John Holden is a brick wall and a stubborn one at that. There are no birth or death dates for him, no place of birth or death, no known grave, no census records. I’m not even sure his name was John. His wife and daughter were the only proof of his existence until recently.
Last month, I discovered a collection of letters between my ancestors and their relatives and friends held by a university library. I requested copies immediately. As I waited for the digital scans, I worked hard to tamp down my expectations about what the letters might contain. But my biggest hope was that I could learn more about John and Jane (Bones) Holden.
When the scans of the 50 or so letters arrived, I combed through them eagerly, looking for anything new about my 5th great-grandparents. I was rewarded with one paragraph in a letter dated 5 May 1829, written by William Bones and sent to John Bones, both brothers of Jane.
“Jane Holden arrived here yesterday evening. They are going to stay the summer here. Robert went up last week with the wagon and brought down a load of their furniture and Jane appears glad to get him away from Chester and taking him from his old associates that it may be the means of making him more temperate and steady and bring him to a proper sense of…the manner he has been going on. Robert is determined not to let him bring any spirits to the house and to keep none himself. Jane, I think, besides being company to Robert will be of use in the way of taking care of things about the house and yard. She looks very well at present.”
Even in this letter, John Holden seems elusive, being referred to, but not named. The reason for their visit to Robert (another brother) isn’t even specifically stated and can only be gleaned from Robert not allowing any alcohol in the house.
Despite his continued elusiveness, there are small bits of new information that can be found in these few lines: The Holdens lived in Chester, which was previously unknown.
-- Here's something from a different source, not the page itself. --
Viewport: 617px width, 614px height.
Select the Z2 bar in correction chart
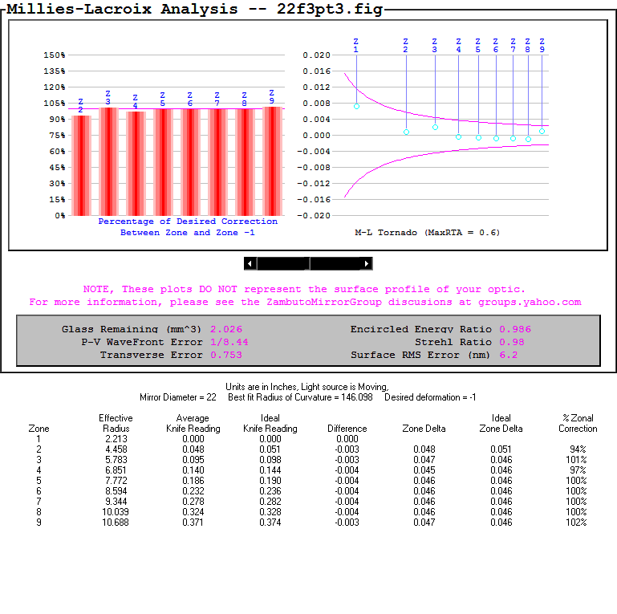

John’s friends were a negative influence and he seems to have been an alcoholic, which may have contributed to his early death. That they can visit for a whole summer may imply something about John’s social status. And curiously, they took a load of furniture with them for the visit.
There are lots of questions to formulate and research to do within these observations. Hopefully one day, one will lead to a new place that will allow me to break down John Holden’s brick wall.